A user account and keytab file is required for Alfresco Content Services (ACS), Alfresco Share and Alfresco Process Services (APS) and a krb5.conf file that details the location of the authentication server needs to be located on each server. The files can be configured against a load balancer.
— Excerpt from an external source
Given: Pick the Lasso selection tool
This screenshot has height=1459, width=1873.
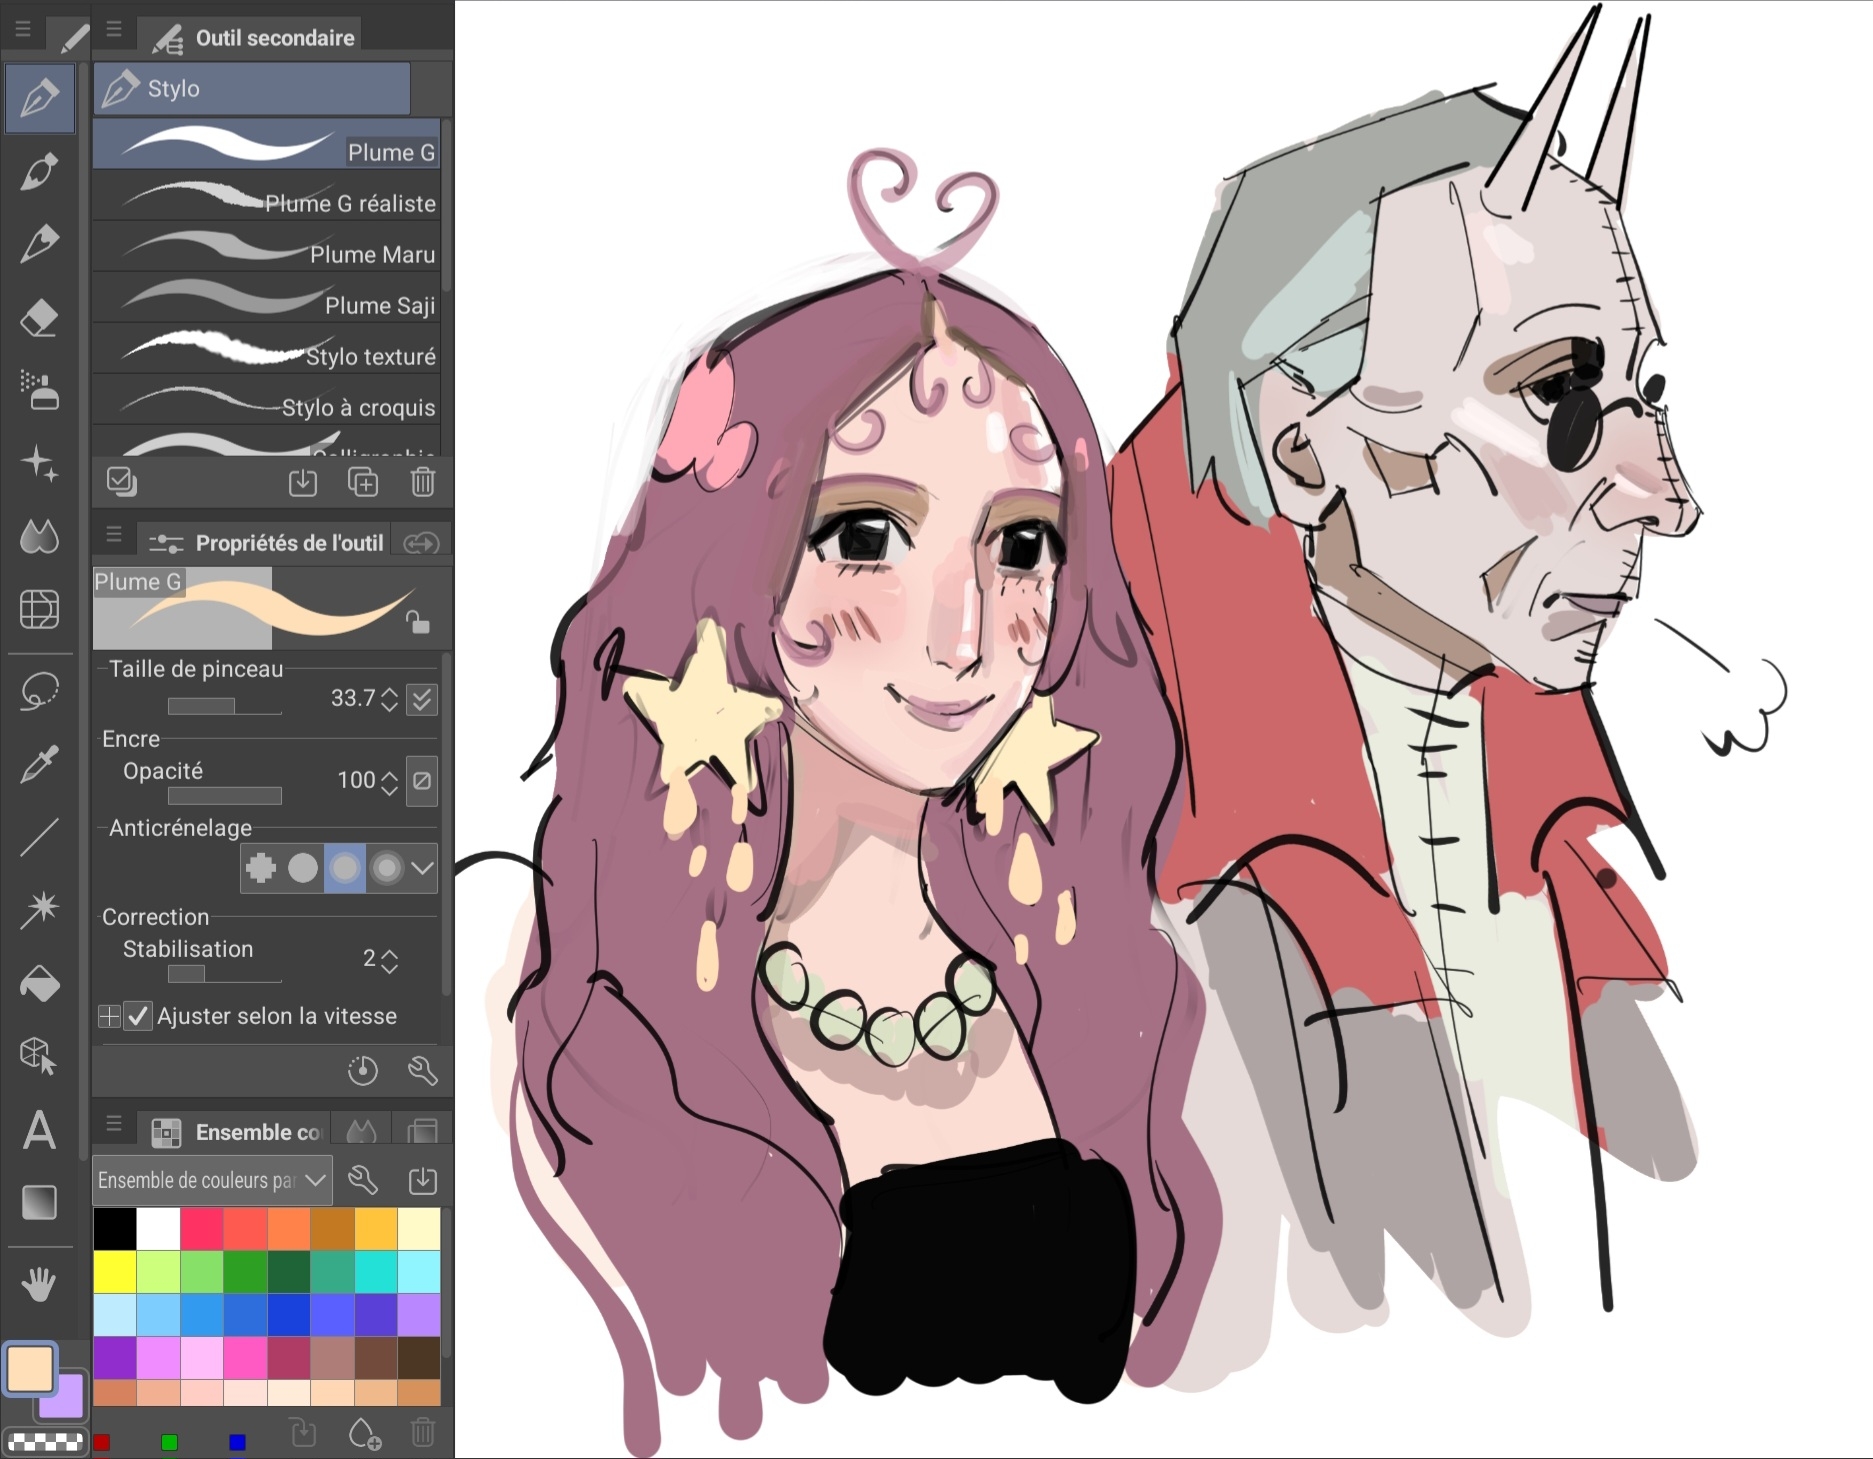Looking at the screenshot, I should tap(39, 691).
The following table explains the values used to generate the keytab and krb5.conf files:

Variable Description
host A server host or load balancer name without a domain suffix, for example alfresco.
domain The Domain Name System (DNS) domain, for example example.com.
domainnetbios The Windows domain NetBIOS name, for example example.
REALM The DNS domain in uppercase, for example EXAMPLE.COM.
  1. Create a user account in Active Directory for the SSO authentication filters:
    1. Enter a full name such as HTTP alfresco.
    2. Enter a login name such as httpalfresco.
    3. Enable the setting Do not require Kerberos pre-authentication.
  2. Use the ktpass command to generate a key table for the user account created in the previous step:
     ktpass -princ HTTP/<host>.<domain>@<REALM> -pass <password> -mapuser
     <domainnetbios>\http<host> -crypto all -ptype KRB5_NT_PRINCIPAL -out
     c:\temp\http<host>.keytab -kvno 0
    

    For example:

     ktpass -princ HTTP/alfresco.example.com@EXAMPLE.COM -pass <password> -mapuser
     example\httpalfresco -crypto all -ptype KRB5_NT_PRINCIPAL -out
     c:\temp\httpalfresco.keytab -kvno 0
    
  3. Use the setspn command to create Service Principal Names (SPN) for the user account created in the first step:
     setspn -a HTTP/<host> http<host>
     setspn -a HTTP/<host>.<domain> http<host>
    

    For example:

     setspn -a HTTP/alfresco httpalfresco
     setspn -a HTTP/alfresco.example.com httpalfresco
    
  4. In the Delegation tab of the Properties of the user account created in the first step, tick the Trust this user for delegation to any service (Kerberos only) checkbox.
  5. Copy the key table file created to a protected area on each server such as C:\etc.
    Note: The servers to copy the key table file to are Alfresco Content Services, Alfresco Share and Alfresco Process Services.
  6. Configure a krb5.conf file that contains details of the authentication server:
     [libdefaults]
     default_realm = <REALM>
     default_tkt_enctypes = rc4-hmac
     default_tgs_enctypes = rc4-hmac
    
     [realms]
     <REALM> = {
             kdc = <host>.<domain>
             admin_server = <host>.<domain>
               }
    
     [domain_realm]
     <host>.<domain> = <REALM>
     .<host>.<domain> = <REALM>
    

    The following is an example krb5.conf file:

     [libdefaults]
     default_realm = EXAMPLE.COM
     default_tkt_enctypes = rc4-hmac
     default_tgs_enctypes = rc4-hmac
    
     [realms]
     EXAMPLE.COM = {
                 kdc = ldap.example.com
                 admin_server = ldap.example.com
                   }
    
     [domain_realm]
     ldap.example.com = EXAMPLE.COM
     .ldap.example.com = EXAMPLE.COM
    
  7. Copy the krb5.conf file to the servers running Alfresco Content Services, Alfresco Share and Alfresco Process Services. By default it is located in $WINDIR\krb5.conf where $WINDIR is the location of the Windows directory such as C:\Windows\krb5.conf.